# ed2k wird nicht unterstützt!?



## marcoX (5. März 2004)

Hi,

ich wollte mir ein mp3 downloaden, wenn ich auf den Link klicke
schreibt er: * ed2k* ist kein registriertes Protokoll!

Wie kann man denn dieses Protokoll reg.?

Marco


----------



## Thorsten Ball (5. März 2004)

Hallo marcoX,

ich fände es ganz nützlich wenn du uns sagen könntest
um welchen edonkey Client, Browser und Windowmanager es sich handelt.
Vielleicht könnten wir mit diesen Informationen eine Lösung finden. 

Thorsten

_Mein Auto hat 4 Räder aber es fährt nicht..._


----------



## marcoX (6. März 2004)

Hallo Thorsten,

also ich gehe auf die Seite "saugstube" und wähle mir 
einen Artikel aus. Klickt man drauf, geht ein neues Java-
Fenster auf, in dem man das gewählte downloaden kann.
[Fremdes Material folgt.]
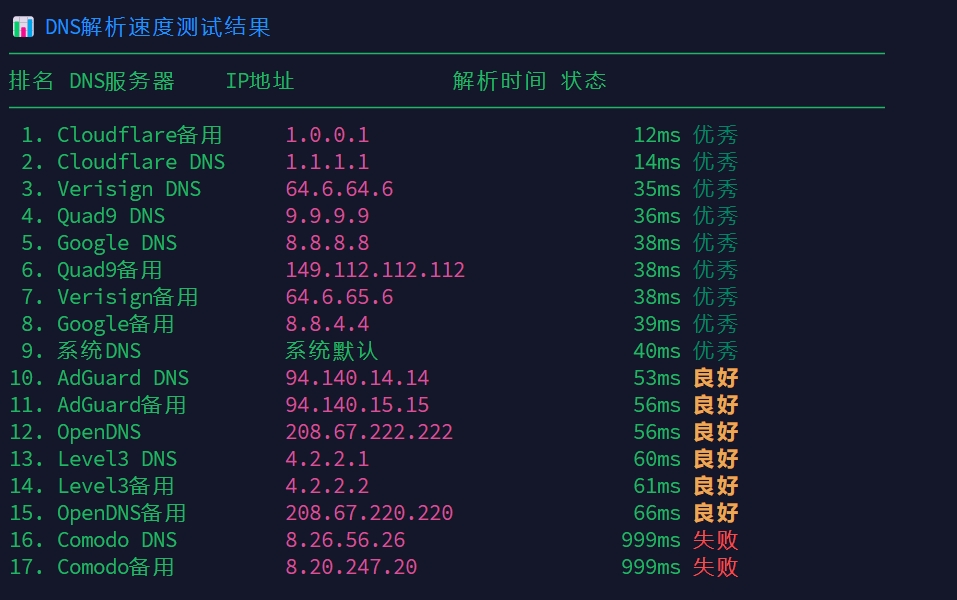
Task: Click the Google DNS server name
Action: 116,243
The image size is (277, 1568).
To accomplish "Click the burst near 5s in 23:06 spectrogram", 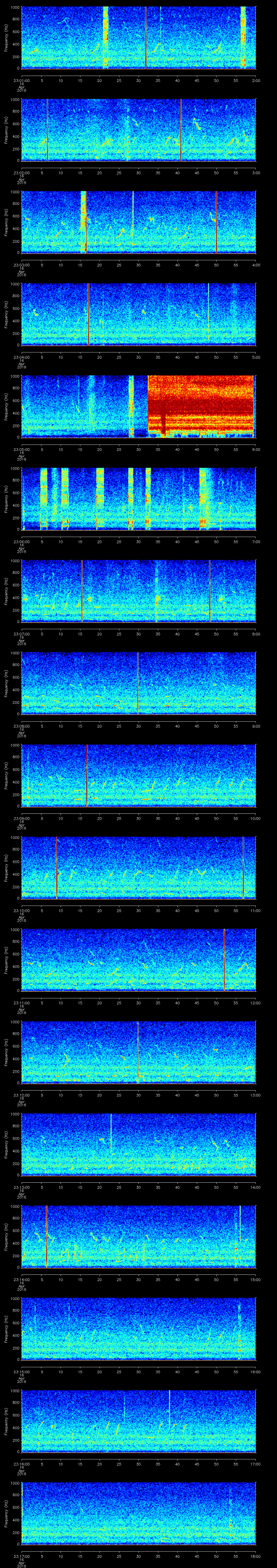I will click(43, 498).
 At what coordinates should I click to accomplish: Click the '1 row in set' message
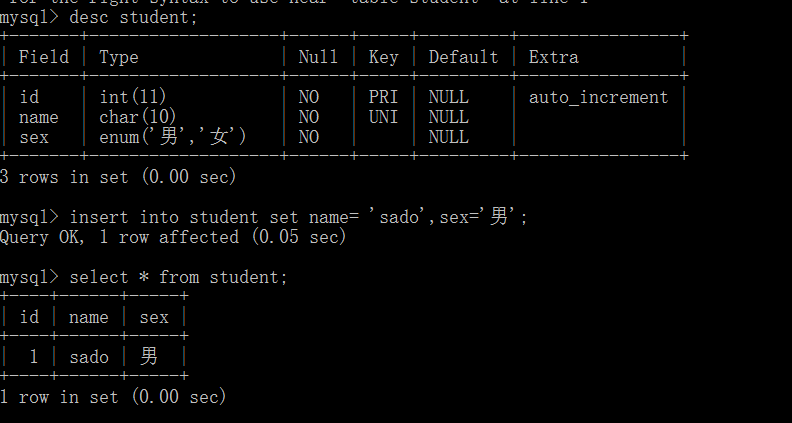point(59,397)
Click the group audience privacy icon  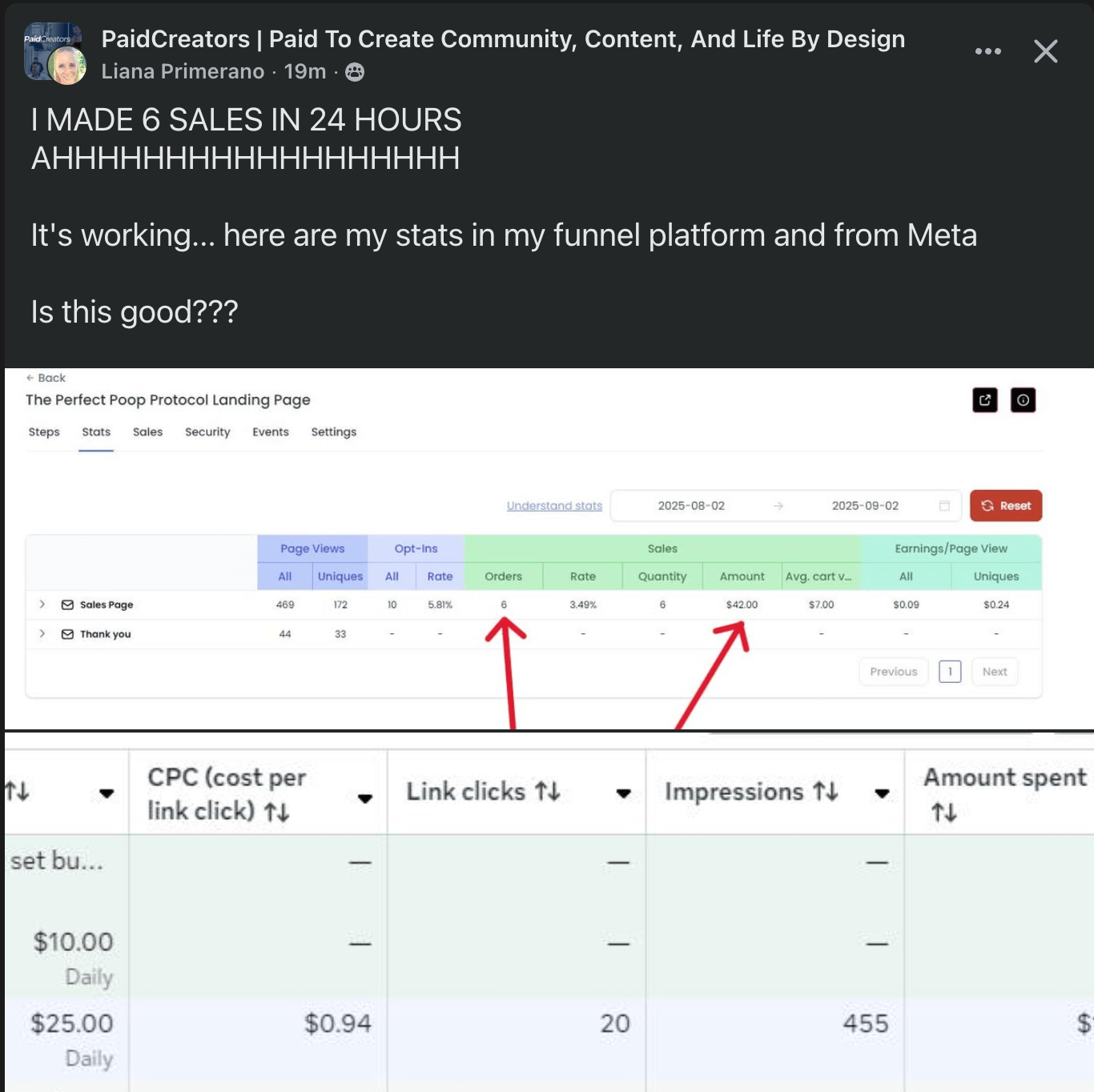355,72
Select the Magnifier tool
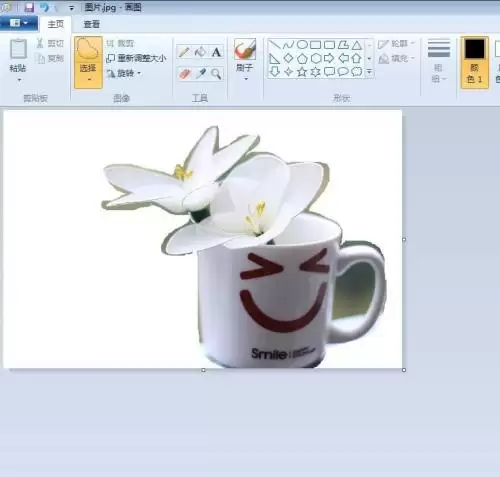The image size is (500, 477). [216, 74]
Wenn ich nun auf download klicke, kommt dann oben
genannte Meldung. Installiert habe ich "MlDonkey".
Den Link ansich kann ich ja nicht kopieren, die Funktion
ist ja scheinbar ausgeschaltet (Java-Script).
Ich benutze weiters den Mozilla und KDE.

Sollte man denn noch etwas machen?

Marco


----------



## JohannesR (6. März 2004)

Google hat mir folgendes geraten:


> Linkhandler für KDE und GNOME
> 
> Seit der GUI Version 0.5.0 ist es möglich die GUI als Linkhandler für KDE oder GNOME einzutragen. Diese Möglichkeit findet man bei den Optionen. Anmerkung: Auch wenn du GNOME2 verwendest kann es nötig sein den Linkhandler für GNOME1 zu installieren, weil noch nicht alle Anwendungen an GNOME2 angepasst sind (z.B. Galeon).
> 
> ...



Ansonsten musst du auf nen anderen KDE-User warten, da kann ich sonst nicht weiter helfen!


----------